▸ THE TASK:
Every record must be repeated precisely as it stands.
** Opening EXCERPTED DATA block **
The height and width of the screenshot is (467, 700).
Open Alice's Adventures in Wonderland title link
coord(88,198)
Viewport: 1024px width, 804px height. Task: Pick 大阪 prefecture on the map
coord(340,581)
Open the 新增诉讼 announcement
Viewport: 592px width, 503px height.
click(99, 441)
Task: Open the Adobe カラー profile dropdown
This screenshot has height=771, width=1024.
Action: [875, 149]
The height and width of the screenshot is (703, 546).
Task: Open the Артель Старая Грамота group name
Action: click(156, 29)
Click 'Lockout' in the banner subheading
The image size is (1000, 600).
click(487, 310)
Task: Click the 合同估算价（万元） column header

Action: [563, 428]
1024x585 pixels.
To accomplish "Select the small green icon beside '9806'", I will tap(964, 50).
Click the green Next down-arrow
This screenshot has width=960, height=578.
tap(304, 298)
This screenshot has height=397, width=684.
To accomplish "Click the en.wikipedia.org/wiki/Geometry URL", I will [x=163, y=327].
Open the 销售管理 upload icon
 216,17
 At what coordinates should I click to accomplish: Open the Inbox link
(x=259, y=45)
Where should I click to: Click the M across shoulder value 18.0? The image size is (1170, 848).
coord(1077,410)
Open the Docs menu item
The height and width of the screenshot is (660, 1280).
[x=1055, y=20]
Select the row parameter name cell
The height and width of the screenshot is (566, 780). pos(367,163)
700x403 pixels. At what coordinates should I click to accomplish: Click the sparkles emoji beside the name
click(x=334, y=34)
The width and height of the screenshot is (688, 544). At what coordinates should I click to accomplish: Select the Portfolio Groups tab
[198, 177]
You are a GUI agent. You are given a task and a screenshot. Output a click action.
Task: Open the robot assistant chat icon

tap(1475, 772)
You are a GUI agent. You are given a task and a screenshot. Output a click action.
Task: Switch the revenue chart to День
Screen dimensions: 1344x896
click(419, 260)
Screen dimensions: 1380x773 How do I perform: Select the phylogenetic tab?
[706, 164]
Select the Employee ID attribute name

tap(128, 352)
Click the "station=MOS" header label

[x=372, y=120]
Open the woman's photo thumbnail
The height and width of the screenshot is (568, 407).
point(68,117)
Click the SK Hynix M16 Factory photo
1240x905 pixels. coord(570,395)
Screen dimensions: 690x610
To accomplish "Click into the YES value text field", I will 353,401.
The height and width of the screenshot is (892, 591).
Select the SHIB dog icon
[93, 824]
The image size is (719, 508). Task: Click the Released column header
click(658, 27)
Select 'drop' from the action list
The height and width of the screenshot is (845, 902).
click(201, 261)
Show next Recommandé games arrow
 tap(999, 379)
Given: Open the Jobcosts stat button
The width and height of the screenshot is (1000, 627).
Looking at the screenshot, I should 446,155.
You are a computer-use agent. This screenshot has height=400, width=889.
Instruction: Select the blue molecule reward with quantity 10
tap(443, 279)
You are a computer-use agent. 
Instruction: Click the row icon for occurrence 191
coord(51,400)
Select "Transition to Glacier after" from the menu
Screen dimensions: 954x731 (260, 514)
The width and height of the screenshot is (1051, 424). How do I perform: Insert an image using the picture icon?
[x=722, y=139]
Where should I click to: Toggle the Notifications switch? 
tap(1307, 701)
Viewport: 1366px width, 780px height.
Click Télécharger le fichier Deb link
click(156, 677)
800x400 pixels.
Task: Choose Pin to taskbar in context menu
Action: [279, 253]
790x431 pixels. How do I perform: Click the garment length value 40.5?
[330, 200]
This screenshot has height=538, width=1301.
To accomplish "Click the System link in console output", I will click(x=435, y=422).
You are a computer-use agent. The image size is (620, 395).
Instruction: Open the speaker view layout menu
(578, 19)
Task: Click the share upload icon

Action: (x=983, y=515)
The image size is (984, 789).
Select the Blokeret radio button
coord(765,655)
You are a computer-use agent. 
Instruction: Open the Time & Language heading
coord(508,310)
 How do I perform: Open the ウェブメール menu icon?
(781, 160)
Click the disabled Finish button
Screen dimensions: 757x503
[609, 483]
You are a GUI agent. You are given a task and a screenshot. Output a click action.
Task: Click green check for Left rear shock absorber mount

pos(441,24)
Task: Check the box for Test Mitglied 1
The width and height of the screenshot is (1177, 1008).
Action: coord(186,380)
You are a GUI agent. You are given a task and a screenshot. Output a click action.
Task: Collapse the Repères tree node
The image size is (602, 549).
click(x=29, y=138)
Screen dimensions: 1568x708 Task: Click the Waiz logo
** Closing EXCERPTED DATA block **
▸ RESULT FOR THIS TASK:
The height and width of the screenshot is (467, 700).
Open Alice's Adventures in Wonderland title link
coord(88,198)
Viewport: 1024px width, 804px height. Task: Pick 大阪 prefecture on the map
coord(340,581)
Open the 新增诉讼 announcement
Viewport: 592px width, 503px height.
click(99, 441)
Task: Open the Adobe カラー profile dropdown
This screenshot has height=771, width=1024.
Action: [875, 149]
The height and width of the screenshot is (703, 546).
Task: Open the Артель Старая Грамота group name
Action: click(156, 29)
Click 'Lockout' in the banner subheading
The image size is (1000, 600).
click(487, 310)
Task: Click the 合同估算价（万元） column header

Action: [563, 428]
1024x585 pixels.
To accomplish "Select the small green icon beside '9806'", I will tap(964, 50).
Click the green Next down-arrow
This screenshot has width=960, height=578.
tap(304, 298)
This screenshot has height=397, width=684.
To accomplish "Click the en.wikipedia.org/wiki/Geometry URL", I will [x=163, y=327].
Open the 销售管理 upload icon
 216,17
 At what coordinates should I click to accomplish: Open the Inbox link
(x=259, y=45)
Where should I click to: Click the M across shoulder value 18.0? The image size is (1170, 848).
coord(1077,410)
Open the Docs menu item
The height and width of the screenshot is (660, 1280).
[x=1055, y=20]
Select the row parameter name cell
The height and width of the screenshot is (566, 780). pos(367,163)
700x403 pixels. At what coordinates should I click to accomplish: Click the sparkles emoji beside the name
click(x=334, y=34)
The width and height of the screenshot is (688, 544). At what coordinates should I click to accomplish: Select the Portfolio Groups tab
[198, 177]
You are a GUI agent. You are given a task and a screenshot. Output a click action.
Task: Open the robot assistant chat icon

tap(1475, 772)
You are a GUI agent. You are given a task and a screenshot. Output a click action.
Task: Switch the revenue chart to День
Screen dimensions: 1344x896
click(419, 260)
Screen dimensions: 1380x773 How do I perform: Select the phylogenetic tab?
[706, 164]
Select the Employee ID attribute name

tap(128, 352)
Click the "station=MOS" header label

[x=372, y=120]
Open the woman's photo thumbnail
The height and width of the screenshot is (568, 407).
point(68,117)
Click the SK Hynix M16 Factory photo
1240x905 pixels. coord(570,395)
Screen dimensions: 690x610
To accomplish "Click into the YES value text field", I will 353,401.
The height and width of the screenshot is (892, 591).
Select the SHIB dog icon
[93, 824]
The image size is (719, 508). Task: Click the Released column header
click(658, 27)
Select 'drop' from the action list
The height and width of the screenshot is (845, 902).
click(201, 261)
Show next Recommandé games arrow
 tap(999, 379)
Given: Open the Jobcosts stat button
The width and height of the screenshot is (1000, 627).
Looking at the screenshot, I should 446,155.
You are a computer-use agent. This screenshot has height=400, width=889.
Instruction: Select the blue molecule reward with quantity 10
tap(443, 279)
You are a computer-use agent. 
Instruction: Click the row icon for occurrence 191
coord(51,400)
Select "Transition to Glacier after" from the menu
Screen dimensions: 954x731 (260, 514)
The width and height of the screenshot is (1051, 424). How do I perform: Insert an image using the picture icon?
[x=722, y=139]
Where should I click to: Toggle the Notifications switch? 
tap(1307, 701)
Viewport: 1366px width, 780px height.
Click Télécharger le fichier Deb link
click(156, 677)
800x400 pixels.
Task: Choose Pin to taskbar in context menu
Action: [279, 253]
790x431 pixels. How do I perform: Click the garment length value 40.5?
[330, 200]
This screenshot has height=538, width=1301.
To accomplish "Click the System link in console output", I will click(x=435, y=422).
You are a computer-use agent. The image size is (620, 395).
Instruction: Open the speaker view layout menu
(578, 19)
Task: Click the share upload icon

Action: (x=983, y=515)
The image size is (984, 789).
Select the Blokeret radio button
coord(765,655)
You are a computer-use agent. 
Instruction: Open the Time & Language heading
coord(508,310)
 How do I perform: Open the ウェブメール menu icon?
(781, 160)
Click the disabled Finish button
Screen dimensions: 757x503
[609, 483]
You are a GUI agent. You are given a task and a screenshot. Output a click action.
Task: Click green check for Left rear shock absorber mount

pos(441,24)
Task: Check the box for Test Mitglied 1
The width and height of the screenshot is (1177, 1008).
Action: coord(186,380)
You are a GUI agent. You are given a task and a screenshot. Output a click action.
Task: Collapse the Repères tree node
The image size is (602, 549).
click(x=29, y=138)
Screen dimensions: 1568x708 Task: Click the Waiz logo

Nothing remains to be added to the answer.